__Extracted text__.
Writing interpreter in Rust using grmtools

Writing interpreter in Rust using grmtools

Introduction

This article overviews the process of writing an interpreter with Rust programming language. We will use the grmtools Rust crate to help with the parsing. We will define tokens of our language and create math addition and multiplication expressions. We will also cover some basic terms and concepts related to writing an interpreter as we go. This writing is heavily based on grmtools Quickstart [1].

What are grmtools

Grmtools is a collection of Rust libraries for text parsing at compile and run times. We will focus on the compile-time YACC features of grmtools as they will provide us with the framework for parsing instead of writing one from scratch.

What's YACC?

YACC (Yet Another Compiler-Compiler) is an LALR (Look Ahead Left-to-Right Rightmost Derivation) parser generator [2].
Don't let these acronyms scare you. LALR parser is just a type of Parser. A Parser is a compiler component that translates the raw source code into a meaningful structured form.
YACC is written in a similar notation to BNF (Backus–Naur Form) [3], which will resemble what we will use. The only difference is that we'll have some Rust code and types involved.

Why YACC?

We don't have to use YACC or any YACC-compatible tools like grmtools, but it saves us time from defining our own Lexers and Parsers from scratch.If you do want to implement lexing and parsing from scratch, I would suggest reading one of these books: Crafting Interpreters, Writing Interpreter in Go.

Getting started

Grmtools includes a YACC-style Parser called lrpar and a Lexer called lrlex. We will also use cfgrammar which we'll use to identify the YACC variant we will use - YaccKind::Grmtools.

Some Terminology:
Lexeme - Part of the source code text
Lexer - Breaks the text into individual lexemes
Parser - Validates whether lexemes fit the formal grammar
Tokens - Parsed Lexemes with the assigned type

In the following sections, we will define our Lexer and Parser in a YACC-y way using grmtools libraries in a Rust project.

Creating new project

I will call my project Coconut for two reasons: Just because I can and also cause like coconuts.
Creating new cargo project:

$ cargo new coconut

It should have the following content:

$ tree coconut
    coconut
    ├── Cargo.toml
    └── src
        └── main.rs

Setting up Cargo.toml

[package]
name = "coconut"
version = "0.0.1"
edition = "2021"

[[bin]]
doc = false
name = "coconut"

[build-dependencies]
cfgrammar = "0.13"
lrlex = "0.13.1"
lrpar = "0.13.1"

[dependencies]
cfgrammar = "0.13"
lrlex = "0.13.1"
lrpar = "0.13.1

Now we have all the dependencies we need.

Lexer

First, we need to define the vocabulary we will use in our interpreter. For that, we'll create a coconut.l file in our src directory and define our keywords as key-value pairs, where the key is a normal Regex expression, and the value is the formal Lexeme assigned to it, separated by whitespace.

__Actions to take__.
1 - Answer these from the interpreter article:
(a) What does the acronym YACC stand for?
(b) What is the name of the Lexer included in grmtools?
(c) What name does the author give the project?
2 - In the interpreter article, rewrite the paragraph beginning "Grmtools includes a YACC-style Parser" as a short list, keeping its main facts.
Answer from the interpreter article alone.

__Dataset content__.
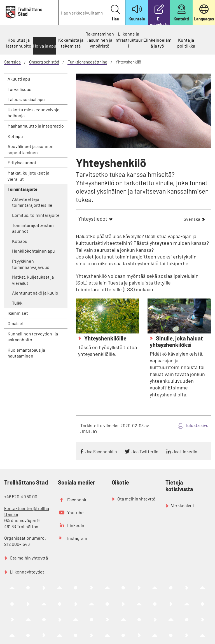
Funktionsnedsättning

__Solutions below__.
1 -
(a) Yet Another Compiler-Compiler
(b) lrlex
(c) Coconut

2 -
- lrpar: the YACC-style Parser in grmtools
- lrlex: the Lexer in grmtools
- cfgrammar: used to identify the YACC variant, YaccKind::Grmtools